The presentation will depart from Jacques Derrida's premise that literariness is not a natural property of the text but intentional relation to the latter integrating implicit consciousness of conventional and institutional rules of literature.1 What is more, speaking about the law of genre as an auto-contaminating mechanism functioning on the specificity of a trait of belonging that does not itself belong, Derrida posits the text as a participant in a genre or genres but never as one belonging to it. The claim that 'remarks of belonging belong without belonging, participate without belonging' presupposes belonging and relationship as an element in itself with its own residual make-up.2 Although Jean-Francois Lyotard posits 'the third mediative element' as an essentially regulative rather than constituted within a system,3 Derrida foregrounds the phenomenon of relation or belonging neither as an abstraction, nor as an element un-constituted as a system.
Departing from these, my presentation aims at bringing these claims against the notion of the visual. The extent to which the visual constitutes or is constituted by the law of its own genre will be juxtaposed against the art of British artist Francis Bacon and American silhouettist Kara Walker.

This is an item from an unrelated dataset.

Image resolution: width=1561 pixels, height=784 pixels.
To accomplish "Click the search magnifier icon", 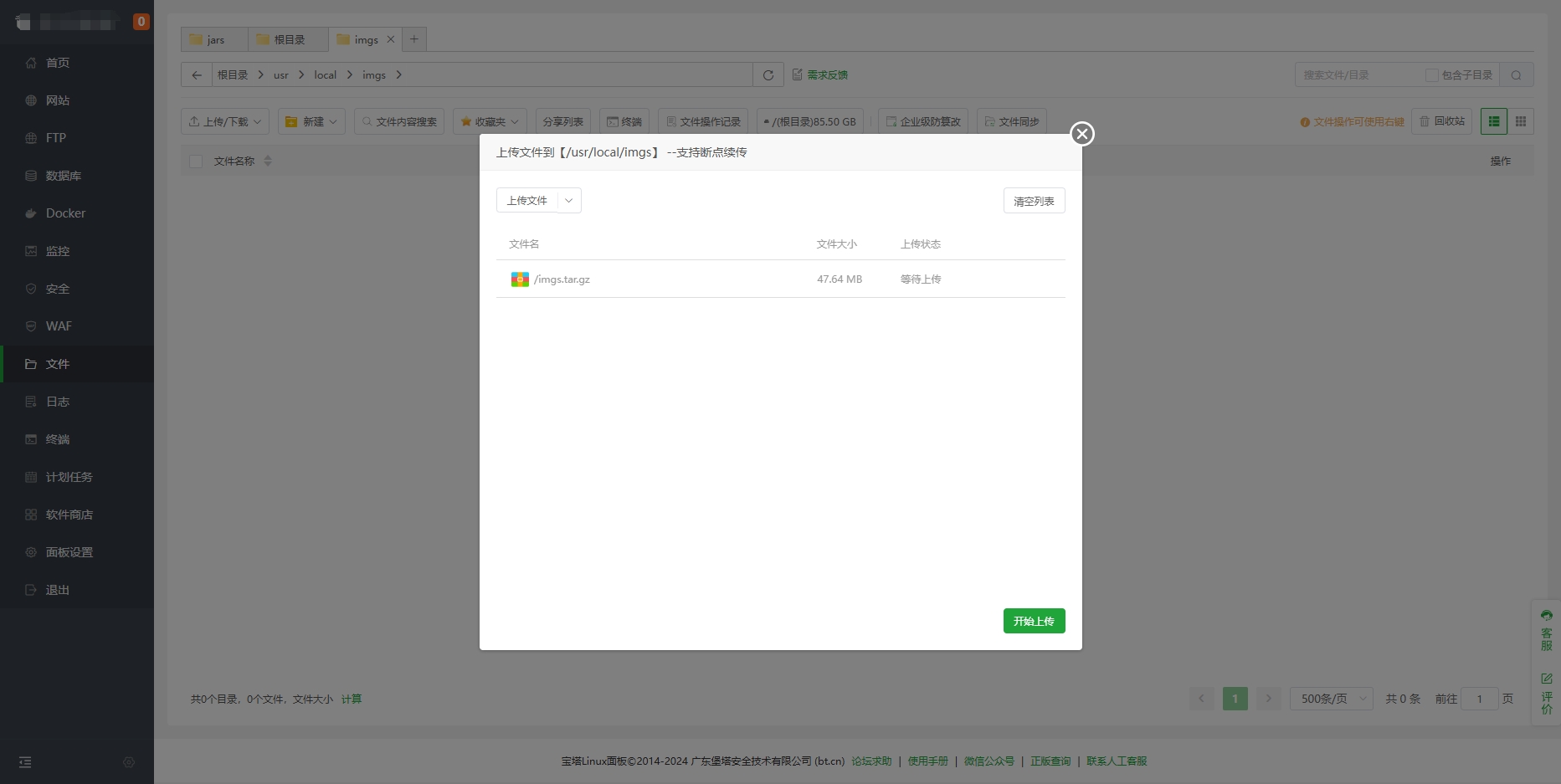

While the art of Kara Walker, manipulates the neutrality of the silhouette as a medium against unsettling scenes of violence feeding to the Western's fantasy of Africa, Francis Bacon utilizes the medium to its utmost violent potential to deform the human body. Both artists evoke a certain type of critical response foregrounding transgressive and violent nature of their art, respectively.
The question to be addressed thus will concern whether violence is the natural element of the visual or the residue of the relation and/belonging determined by the affect and sensation produced on the audience.